So I'm an artist, but a little bit of a peculiar one. I don't paint. I can't draw. My shop teacher in high school wrote that I was a menace on my report card. You probably don't really want to see my photographs. But there is one thing I know how to do: I know how to program a computer. I can code.
我是個藝術家, 比較特別的那種, 我不畫畫, 我不會畫畫。 工藝老師在我成績單上 寫說我是一個搗蛋鬼。 我的攝影作品也不太能見人。 但有一件事我很會: 我懂怎麼寫電腦程式, 我會寫。
And people will tell me that 100 years ago, folks like me didn't exist, that it was impossible, that art made with data is a new thing, it's a product of our age, it's something that's really important to think of as something that's very "now." And that's true.
大家說一百年前 沒有我這種職業, 以前覺得不可能、 用數據創作藝術很新潮, 是這個年代才有的產物, 因為它真的很「新」, 所以它也格外重要。 這是真的。

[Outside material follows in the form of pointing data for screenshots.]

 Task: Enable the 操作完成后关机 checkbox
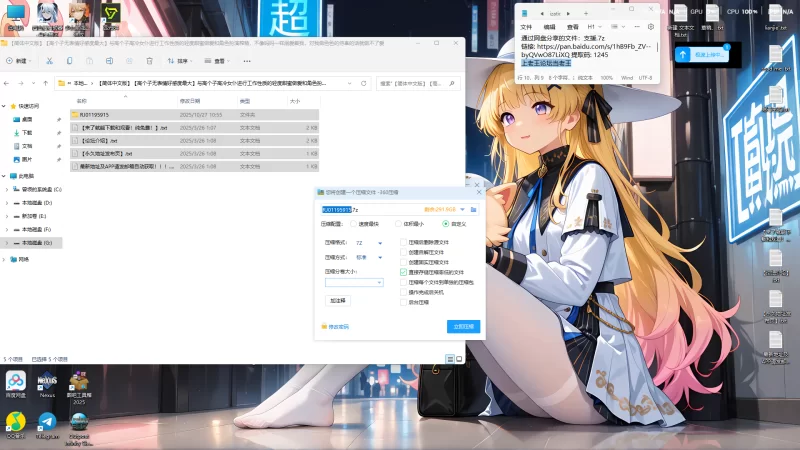403,291
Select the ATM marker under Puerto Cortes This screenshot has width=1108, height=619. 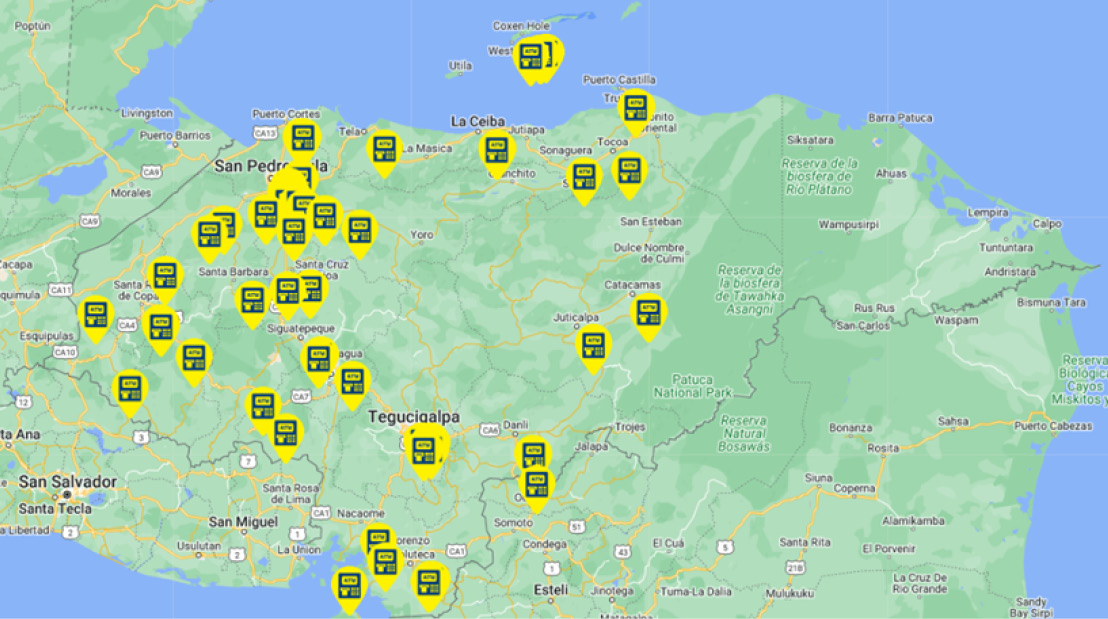[302, 139]
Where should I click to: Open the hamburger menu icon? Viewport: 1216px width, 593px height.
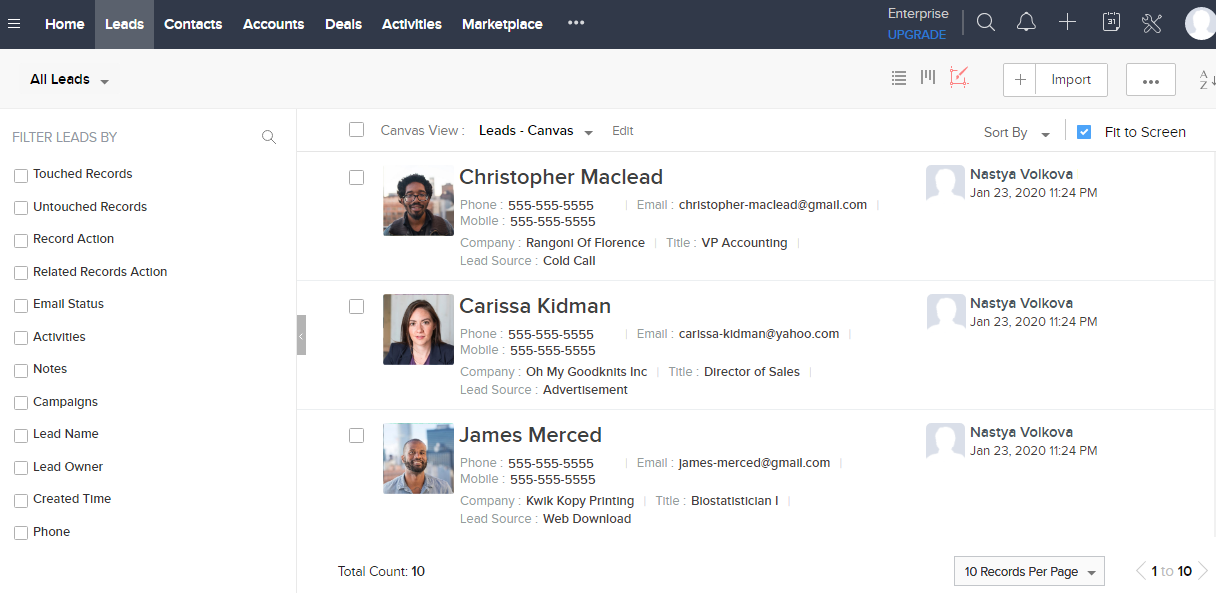coord(14,24)
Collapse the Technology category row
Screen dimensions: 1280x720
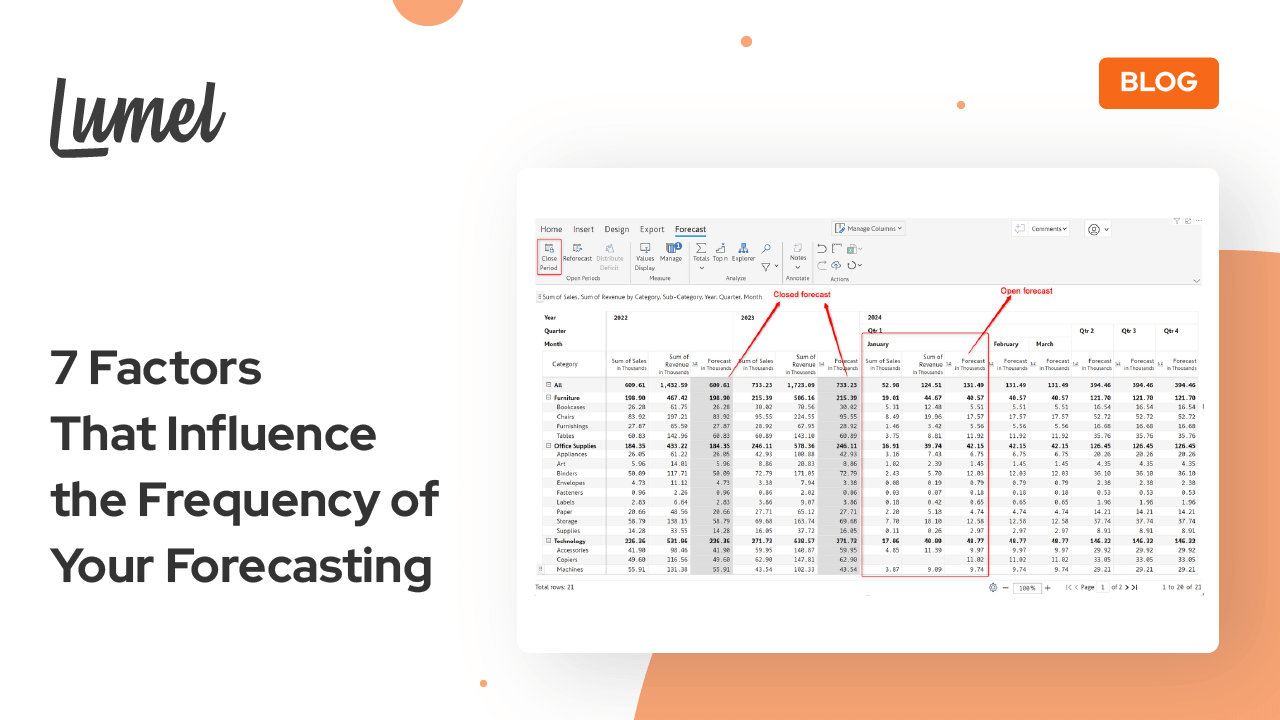(547, 539)
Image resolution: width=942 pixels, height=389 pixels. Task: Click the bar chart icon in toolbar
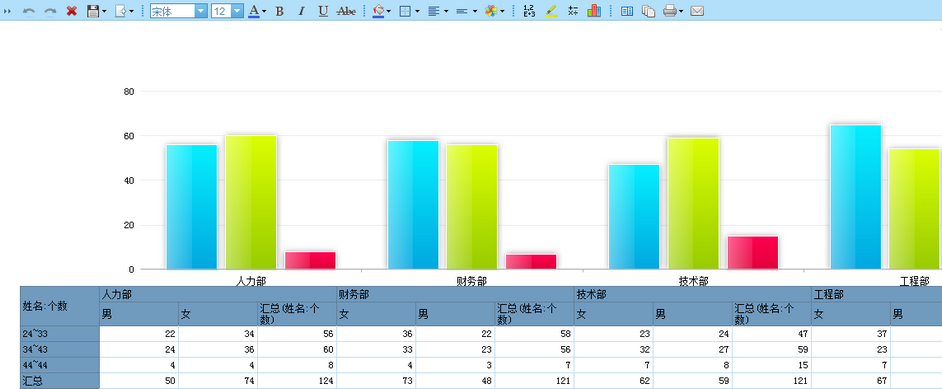pos(594,11)
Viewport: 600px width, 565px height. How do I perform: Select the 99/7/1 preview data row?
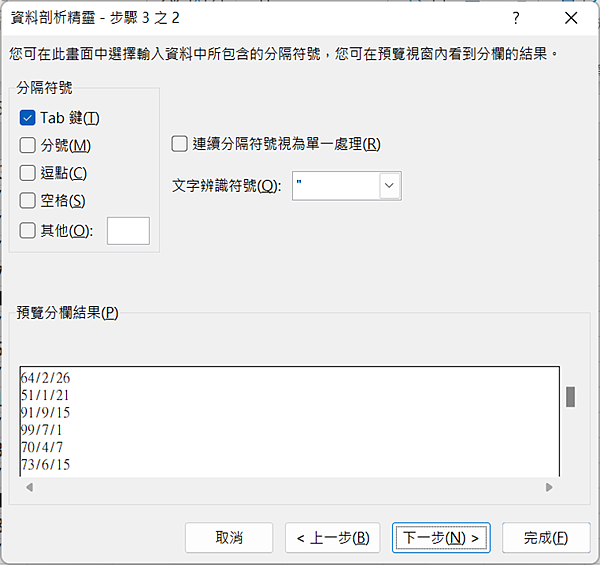(x=42, y=429)
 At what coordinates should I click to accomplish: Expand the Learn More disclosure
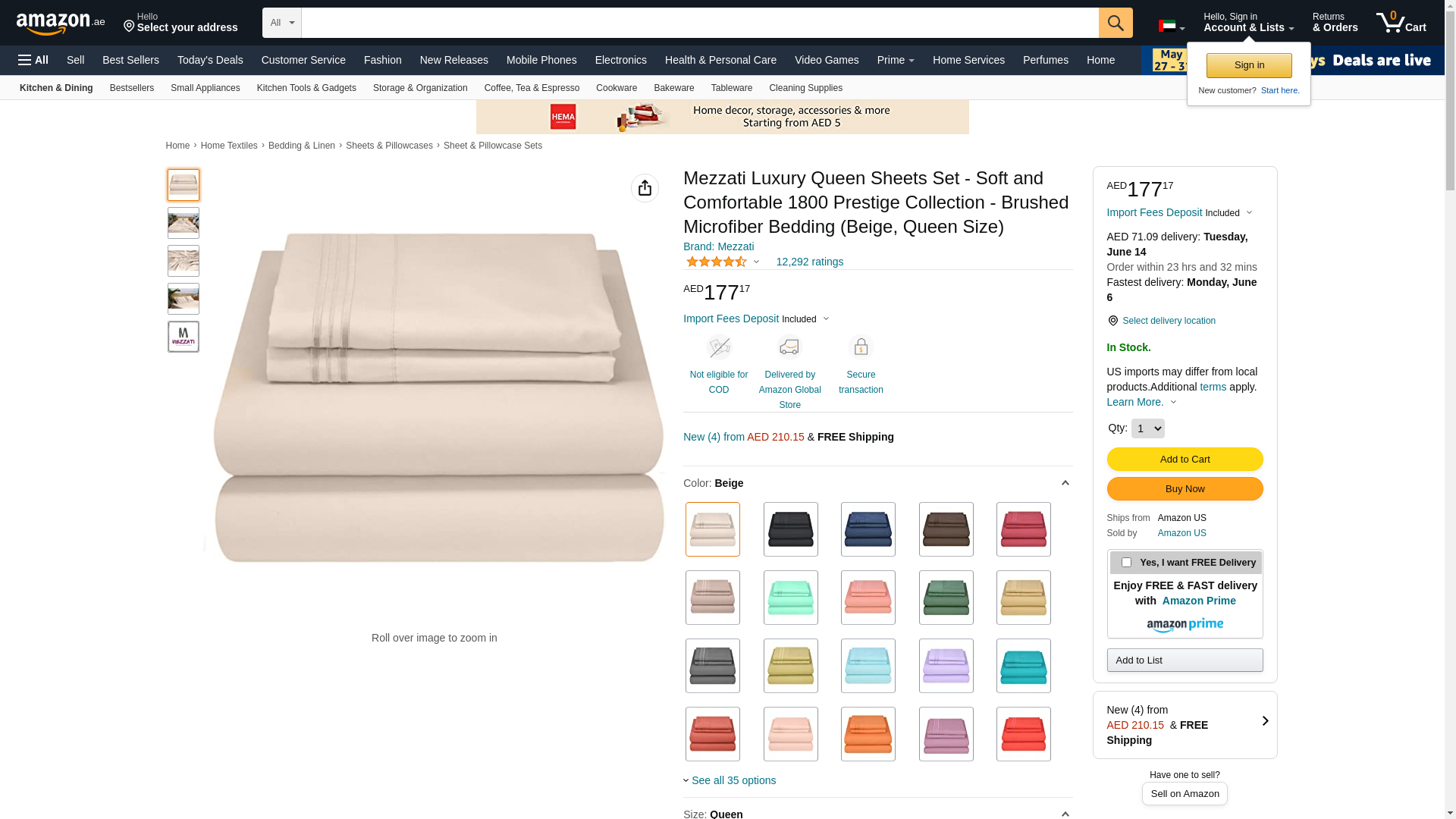click(1141, 402)
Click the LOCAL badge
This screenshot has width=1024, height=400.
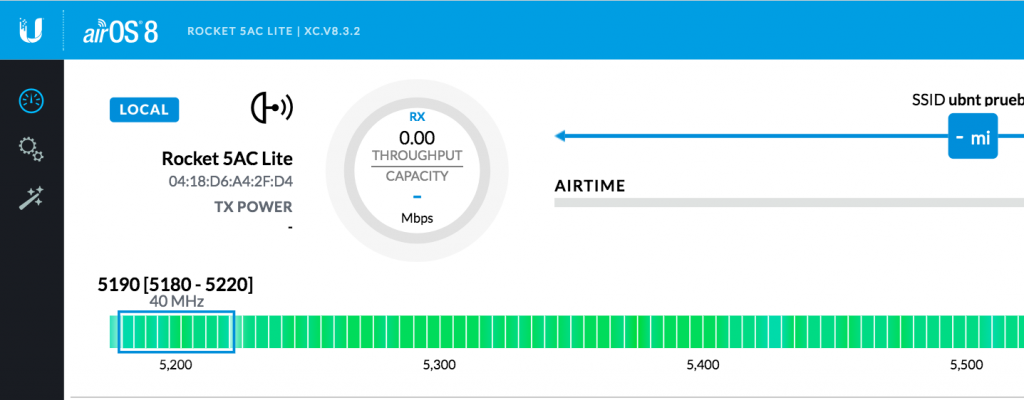(144, 110)
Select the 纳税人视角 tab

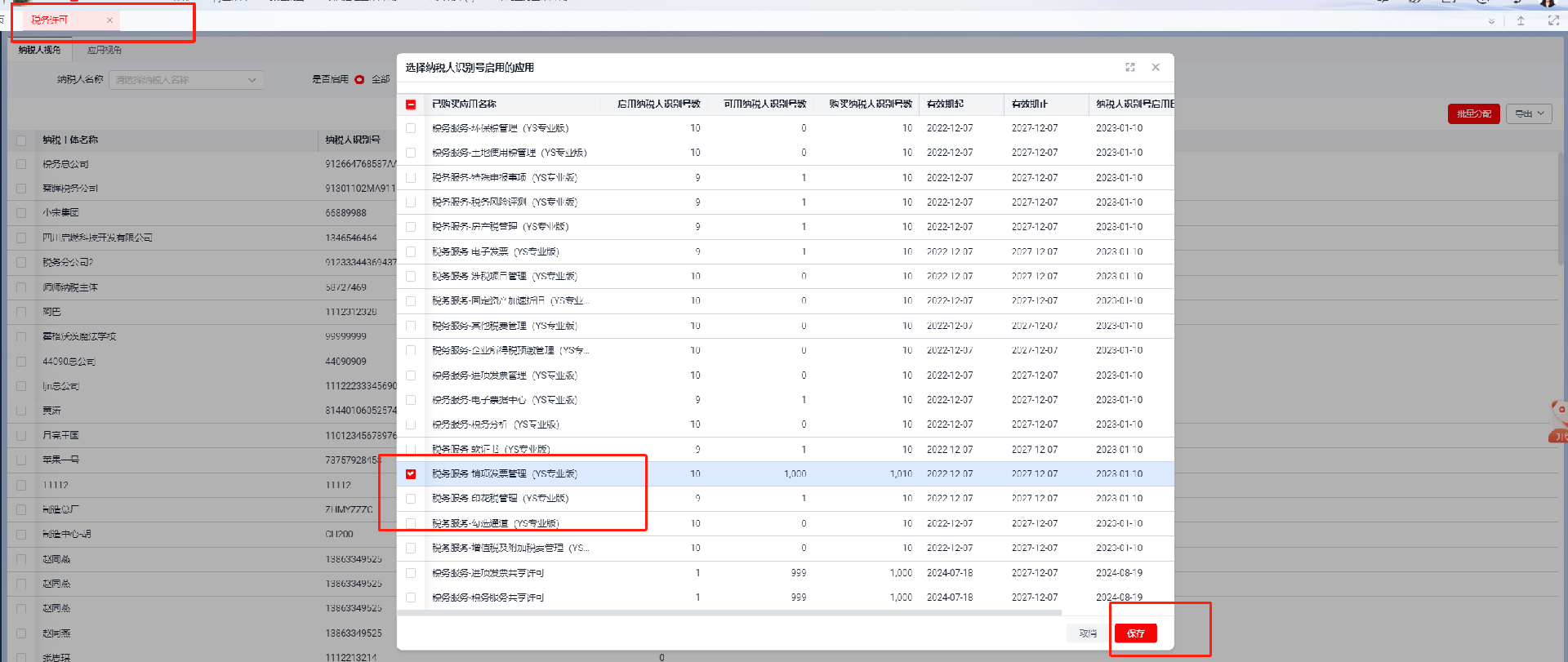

But there is an art form that's been around for a very long time that's really about using information, abstract information, to make emotionally resonant pieces. And it's called music. We've been making music for tens of thousands of years, right? And if you think about what music is -- notes and chords and keys and harmonies and melodies -- these things are algorithms. These things are systems that are designed to unfold over time, to make us feel. I came to the arts through music. I was trained as a composer, and about 15 years ago, I started making pieces that were designed to look at the intersection between sound and image, to use an image to unveil a musical structure or to use a sound to show you something interesting about something that's usually pictorial.
但其實很久以前 就已經有一種藝術形式 也是利用資訊, 利用抽象的資訊, 創造出蕩氣迴腸的作品, 那就是音樂。 我們創作音樂已有上千年了,是吧? 想想音樂是什麼... 音符、和弦、音調、 和聲、旋律... 這些東西都是演算法、 都是系統, 隨著時間流轉展開, 音樂讓我們有所感受。 音樂使我接觸到藝術, 我接受作曲的訓練, 約 15 年前我開始作曲, 精心雕琢聲音和影像的交集, 用影像呈現音樂的結構、 或是用聲音來表現有趣的事物、 一些平常用圖像表示的事物。
So what you're seeing on the screen is literally being drawn by the musical structure of the musicians onstage, and there's no accident that it looks like a plant, because the underlying algorithmic biology of the plant is what informed the musical structure in the first place. So once you know how to do this, once you know how to code with media, you can do some pretty cool stuff.
所以現在各位在螢幕上看到的 確實是由舞台上音樂家樂曲 的音樂結構所擘畫出來的, 它們不出意外的看起來像是植物, 因為其背後的植物生物演算法 會啟發這樣的音樂結構。 因此一旦你知道這樣的手法, 一旦你會利用媒介寫程式碼, 你就可以做出一些很酷的東西。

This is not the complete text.